Menurut penelitian tersebut, warna putih memiliki kemampuan memantulkan sinar matahari lebih baik dibandingkan warna gelap. Ketika atap dicat putih, panas yang diserap bangunan menjadi lebih sedikit sehingga suhu permukaan dan udara di sekitarnya ikut menurun.

Selain membuat lingkungan lebih sejuk, cara ini juga dapat mengurangi kebutuhan penggunaan pendingin ruangan (AC), sebagaimana dilansir dari Advancing Earth and Space Science (24/6/2026). Dampaknya, konsumsi energi dan emisi yang dihasilkan dari penggunaan listrik dapat ditekan. Hasil penelitian menunjukkan bahwa penerapan atap putih mampu menurunkan suhu hingga 1,75 derajat Celsius pada siang hari.

Peran Penting Ruang Hijau 

Selain penggunaan atap putih, keberadaan taman kota dan ruang hijau juga berperan penting dalam mendinginkan lingkungan perkotaan. Pohon dan vegetasi membantu menyerap panas sekaligus melepaskan uap air melalui proses evapotranspirasi, yaitu gabungan antara evaporasi dan transpirasi, sebagaimana dilansir dari Campbell Scientific (24/6/2026). 

Proses tersebut menghasilkan efek pendinginan alami yang membantu menurunkan suhu udara di sekitarnya. Tak hanya itu, ruang hijau juga berkontribusi terhadap peningkatan keanekaragaman hayati dan kualitas lingkungan kota. Berdasarkan penelitian tersebut, ruang hijau mampu menciptakan efek pendinginan hingga sekitar 0,26 derajat Celsius. 

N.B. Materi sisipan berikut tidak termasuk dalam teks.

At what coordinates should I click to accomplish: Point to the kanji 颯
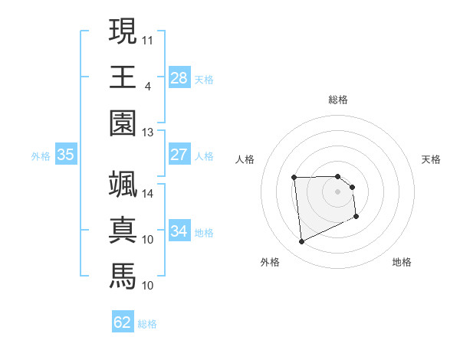[123, 184]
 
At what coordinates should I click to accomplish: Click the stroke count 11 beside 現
[148, 38]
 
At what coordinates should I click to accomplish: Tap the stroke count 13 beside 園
[148, 133]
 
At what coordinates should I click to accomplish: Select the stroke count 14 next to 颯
[148, 194]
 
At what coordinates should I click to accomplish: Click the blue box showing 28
[179, 77]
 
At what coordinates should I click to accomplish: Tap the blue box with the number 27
[179, 155]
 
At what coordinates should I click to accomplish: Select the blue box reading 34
[179, 231]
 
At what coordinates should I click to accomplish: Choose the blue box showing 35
[66, 155]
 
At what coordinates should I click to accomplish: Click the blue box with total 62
[123, 322]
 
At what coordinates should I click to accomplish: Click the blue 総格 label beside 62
[148, 324]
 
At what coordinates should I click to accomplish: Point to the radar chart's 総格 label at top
[338, 100]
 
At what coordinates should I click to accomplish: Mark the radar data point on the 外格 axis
[301, 242]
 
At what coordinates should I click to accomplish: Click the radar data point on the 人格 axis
[294, 178]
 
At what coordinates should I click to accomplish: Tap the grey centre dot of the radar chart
[338, 191]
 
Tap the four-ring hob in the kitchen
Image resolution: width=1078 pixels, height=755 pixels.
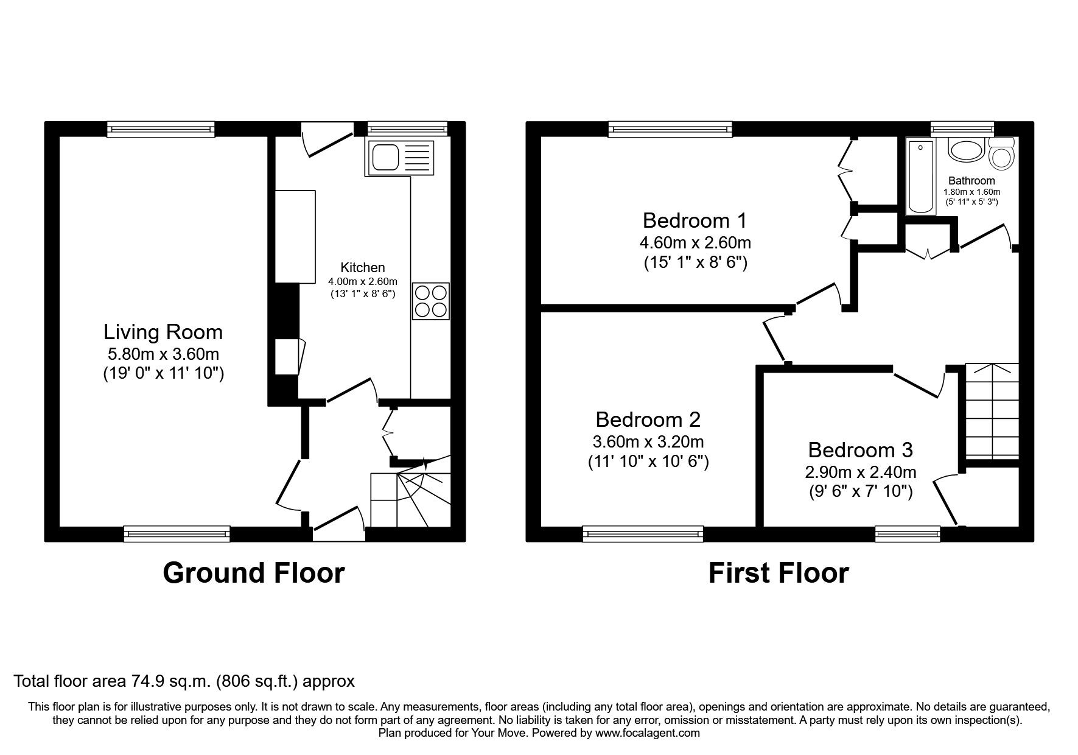click(x=431, y=301)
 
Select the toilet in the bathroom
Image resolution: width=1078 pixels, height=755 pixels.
click(x=1001, y=152)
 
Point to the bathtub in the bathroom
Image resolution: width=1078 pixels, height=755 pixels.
click(x=922, y=176)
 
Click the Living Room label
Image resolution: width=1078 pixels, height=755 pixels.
click(x=163, y=332)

Baca Juga: 4 Kipas Angin Hemat Listrik yang Sejuk dan Ramah Tagihan Bulanan, Andalan saat Cuaca Panas

Penulis utama studi tersebut, Sergi Ventura, yang juga merupakan peneliti di Institut Ilmu Pengetahuan dan Teknologi Lingkungan, Universitat Autònoma de Barcelona, menjelaskan bahwa vegetasi memberikan manfaat pendinginan bahkan setelah matahari terbenam. 

"Pada malam hari, vegetasi secara perlahan melepaskan panas yang tersimpan selama siang hari dan membatasi kehilangan panas melalui pendinginan radiasi ke atmosfer," ujar Sergi.

Meski bukan solusi tunggal untuk mengatasi perubahan iklim, penggunaan atap putih dan perluasan ruang hijau dapat membantu meningkatkan kenyamanan warga kota sekaligus mengurangi risiko kesehatan akibat suhu ekstrem.

Para peneliti juga mengingatkan bahwa meskipun penelitian ini dilakukan di Barcelona, temuan tersebut berpotensi diterapkan di berbagai kota lain yang memiliki karakteristik iklim serupa. Dengan biaya yang relatif rendah dan penerapan yang cukup mudah, atap putih serta ruang hijau dapat menjadi bagian penting dari strategi adaptasi kota terhadap suhu yang terus meningkat.